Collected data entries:
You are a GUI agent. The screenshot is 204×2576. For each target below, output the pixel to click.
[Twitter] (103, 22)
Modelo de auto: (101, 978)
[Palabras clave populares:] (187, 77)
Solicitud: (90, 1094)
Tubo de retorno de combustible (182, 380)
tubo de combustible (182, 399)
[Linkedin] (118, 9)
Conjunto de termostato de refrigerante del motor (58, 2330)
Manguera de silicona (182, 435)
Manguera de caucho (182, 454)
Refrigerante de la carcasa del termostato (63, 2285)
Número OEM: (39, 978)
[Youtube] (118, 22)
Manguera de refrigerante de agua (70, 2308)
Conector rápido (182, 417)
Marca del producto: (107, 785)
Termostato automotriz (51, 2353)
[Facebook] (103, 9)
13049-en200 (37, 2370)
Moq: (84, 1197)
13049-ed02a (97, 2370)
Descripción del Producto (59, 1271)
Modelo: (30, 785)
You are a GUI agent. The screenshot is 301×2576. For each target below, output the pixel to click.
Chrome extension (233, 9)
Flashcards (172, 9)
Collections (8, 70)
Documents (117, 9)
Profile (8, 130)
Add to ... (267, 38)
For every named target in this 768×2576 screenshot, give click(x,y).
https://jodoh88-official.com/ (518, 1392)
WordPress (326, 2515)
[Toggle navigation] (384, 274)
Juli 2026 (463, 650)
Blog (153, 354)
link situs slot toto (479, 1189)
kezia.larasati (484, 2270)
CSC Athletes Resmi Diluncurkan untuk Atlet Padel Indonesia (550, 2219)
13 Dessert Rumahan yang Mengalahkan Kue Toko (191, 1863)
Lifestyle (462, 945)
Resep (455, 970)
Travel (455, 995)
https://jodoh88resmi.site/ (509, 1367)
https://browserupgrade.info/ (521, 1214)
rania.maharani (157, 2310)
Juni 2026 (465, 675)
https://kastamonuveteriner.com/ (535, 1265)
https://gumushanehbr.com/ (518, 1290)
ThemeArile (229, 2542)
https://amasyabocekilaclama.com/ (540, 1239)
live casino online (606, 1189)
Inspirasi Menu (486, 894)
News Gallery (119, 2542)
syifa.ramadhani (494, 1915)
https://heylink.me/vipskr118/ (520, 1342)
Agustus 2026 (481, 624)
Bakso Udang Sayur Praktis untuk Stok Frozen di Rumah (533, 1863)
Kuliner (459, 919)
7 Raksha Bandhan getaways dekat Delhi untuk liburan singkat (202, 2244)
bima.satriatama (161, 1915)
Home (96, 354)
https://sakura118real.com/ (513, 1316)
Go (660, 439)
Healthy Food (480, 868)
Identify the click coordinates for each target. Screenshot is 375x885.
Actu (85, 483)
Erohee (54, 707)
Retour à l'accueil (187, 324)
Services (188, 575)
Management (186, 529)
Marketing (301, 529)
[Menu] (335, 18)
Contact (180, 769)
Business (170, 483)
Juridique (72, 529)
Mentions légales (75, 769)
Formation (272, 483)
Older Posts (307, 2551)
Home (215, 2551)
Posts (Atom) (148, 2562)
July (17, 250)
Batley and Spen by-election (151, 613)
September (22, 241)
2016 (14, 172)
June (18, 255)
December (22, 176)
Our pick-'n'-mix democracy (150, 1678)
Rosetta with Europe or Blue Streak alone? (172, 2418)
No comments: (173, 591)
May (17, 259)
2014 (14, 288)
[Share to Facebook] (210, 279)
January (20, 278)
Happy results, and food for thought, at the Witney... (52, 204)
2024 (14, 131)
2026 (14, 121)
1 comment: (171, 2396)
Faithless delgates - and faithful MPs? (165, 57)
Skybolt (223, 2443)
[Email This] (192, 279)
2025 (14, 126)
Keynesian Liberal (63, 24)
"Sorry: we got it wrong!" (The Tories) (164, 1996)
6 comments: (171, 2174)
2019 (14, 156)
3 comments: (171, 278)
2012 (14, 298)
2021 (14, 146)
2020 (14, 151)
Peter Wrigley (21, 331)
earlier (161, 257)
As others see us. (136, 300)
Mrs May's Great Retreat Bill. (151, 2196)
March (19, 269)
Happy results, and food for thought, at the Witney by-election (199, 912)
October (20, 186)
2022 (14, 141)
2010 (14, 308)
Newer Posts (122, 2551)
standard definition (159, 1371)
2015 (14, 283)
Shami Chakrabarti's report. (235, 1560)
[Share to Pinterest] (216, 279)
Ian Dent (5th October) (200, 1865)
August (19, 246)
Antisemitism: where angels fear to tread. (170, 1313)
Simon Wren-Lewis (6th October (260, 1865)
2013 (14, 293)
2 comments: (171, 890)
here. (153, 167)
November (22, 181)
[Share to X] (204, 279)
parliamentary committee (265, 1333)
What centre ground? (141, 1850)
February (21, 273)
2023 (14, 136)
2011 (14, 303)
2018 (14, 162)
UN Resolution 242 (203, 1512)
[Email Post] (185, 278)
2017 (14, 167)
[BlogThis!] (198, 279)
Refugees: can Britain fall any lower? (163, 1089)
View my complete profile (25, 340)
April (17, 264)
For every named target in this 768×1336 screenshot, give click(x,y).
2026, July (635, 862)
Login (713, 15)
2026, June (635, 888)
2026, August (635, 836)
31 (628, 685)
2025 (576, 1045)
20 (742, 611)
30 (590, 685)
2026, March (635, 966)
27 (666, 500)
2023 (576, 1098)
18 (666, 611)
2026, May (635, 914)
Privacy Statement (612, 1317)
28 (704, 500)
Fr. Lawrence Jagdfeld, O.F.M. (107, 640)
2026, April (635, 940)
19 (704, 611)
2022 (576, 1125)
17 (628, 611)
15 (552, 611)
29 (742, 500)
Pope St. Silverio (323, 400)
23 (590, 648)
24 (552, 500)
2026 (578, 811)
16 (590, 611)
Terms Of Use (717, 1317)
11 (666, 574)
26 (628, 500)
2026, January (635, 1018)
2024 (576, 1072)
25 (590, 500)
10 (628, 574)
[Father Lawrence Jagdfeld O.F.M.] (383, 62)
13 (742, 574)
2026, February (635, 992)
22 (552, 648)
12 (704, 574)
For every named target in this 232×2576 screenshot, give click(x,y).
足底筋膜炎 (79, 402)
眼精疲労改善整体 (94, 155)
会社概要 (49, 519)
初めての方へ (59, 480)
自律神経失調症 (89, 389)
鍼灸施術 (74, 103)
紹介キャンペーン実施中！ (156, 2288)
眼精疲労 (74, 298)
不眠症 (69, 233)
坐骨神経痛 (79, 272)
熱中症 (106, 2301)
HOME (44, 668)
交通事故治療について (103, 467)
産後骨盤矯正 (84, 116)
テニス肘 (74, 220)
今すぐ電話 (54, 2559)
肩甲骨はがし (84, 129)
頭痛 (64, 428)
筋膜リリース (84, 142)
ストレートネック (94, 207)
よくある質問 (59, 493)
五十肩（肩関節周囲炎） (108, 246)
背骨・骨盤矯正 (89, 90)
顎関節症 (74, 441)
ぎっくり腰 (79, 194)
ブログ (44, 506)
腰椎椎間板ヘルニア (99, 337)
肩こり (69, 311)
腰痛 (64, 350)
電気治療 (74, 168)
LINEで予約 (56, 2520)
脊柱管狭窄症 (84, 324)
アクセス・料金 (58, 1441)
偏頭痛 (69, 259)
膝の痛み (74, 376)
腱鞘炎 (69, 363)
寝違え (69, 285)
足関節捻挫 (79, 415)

- ACTION ITEM:
Please give back only the lines between the first line of the entries and the line with "Go (660, 439)", both ends included, word for word.

- WRITTEN REPLY:
You are a GUI agent. The screenshot is 204×2576. For each target below, output the pixel to click.
[Twitter] (103, 22)
Modelo de auto: (101, 978)
[Palabras clave populares:] (187, 77)
Solicitud: (90, 1094)
Tubo de retorno de combustible (182, 380)
tubo de combustible (182, 399)
[Linkedin] (118, 9)
Conjunto de termostato de refrigerante del motor (58, 2330)
Manguera de silicona (182, 435)
Manguera de caucho (182, 454)
Refrigerante de la carcasa del termostato (63, 2285)
Número OEM: (39, 978)
[Youtube] (118, 22)
Manguera de refrigerante de agua (70, 2308)
Conector rápido (182, 417)
Marca del producto: (107, 785)
Termostato automotriz (51, 2353)
[Facebook] (103, 9)
13049-en200 (37, 2370)
Moq: (84, 1197)
13049-ed02a (97, 2370)
Descripción del Producto (59, 1271)
Modelo: (30, 785)
You are a GUI agent. The screenshot is 301×2576. For each target below, output the pixel to click.
Chrome extension (233, 9)
Flashcards (172, 9)
Collections (8, 70)
Documents (117, 9)
Profile (8, 130)
Add to ... (267, 38)
For every named target in this 768×2576 screenshot, give click(x,y).
https://jodoh88-official.com/ (518, 1392)
WordPress (326, 2515)
[Toggle navigation] (384, 274)
Juli 2026 (463, 650)
Blog (153, 354)
link situs slot toto (479, 1189)
kezia.larasati (484, 2270)
CSC Athletes Resmi Diluncurkan untuk Atlet Padel Indonesia (550, 2219)
13 Dessert Rumahan yang Mengalahkan Kue Toko (191, 1863)
Lifestyle (462, 945)
Resep (455, 970)
Travel (455, 995)
https://jodoh88resmi.site/ (509, 1367)
https://browserupgrade.info/ (521, 1214)
rania.maharani (157, 2310)
Juni 2026 (465, 675)
https://kastamonuveteriner.com/ (535, 1265)
https://gumushanehbr.com/ (518, 1290)
ThemeArile (229, 2542)
https://amasyabocekilaclama.com/ (540, 1239)
live casino online (606, 1189)
Inspirasi Menu (486, 894)
News Gallery (119, 2542)
syifa.ramadhani (494, 1915)
https://heylink.me/vipskr118/ (520, 1342)
Agustus 2026 (481, 624)
Bakso Udang Sayur Praktis untuk Stok Frozen di Rumah (533, 1863)
Kuliner (459, 919)
7 Raksha Bandhan getaways dekat Delhi untuk liburan singkat (202, 2244)
bima.satriatama (161, 1915)
Home (96, 354)
https://sakura118real.com/ (513, 1316)
Go (660, 439)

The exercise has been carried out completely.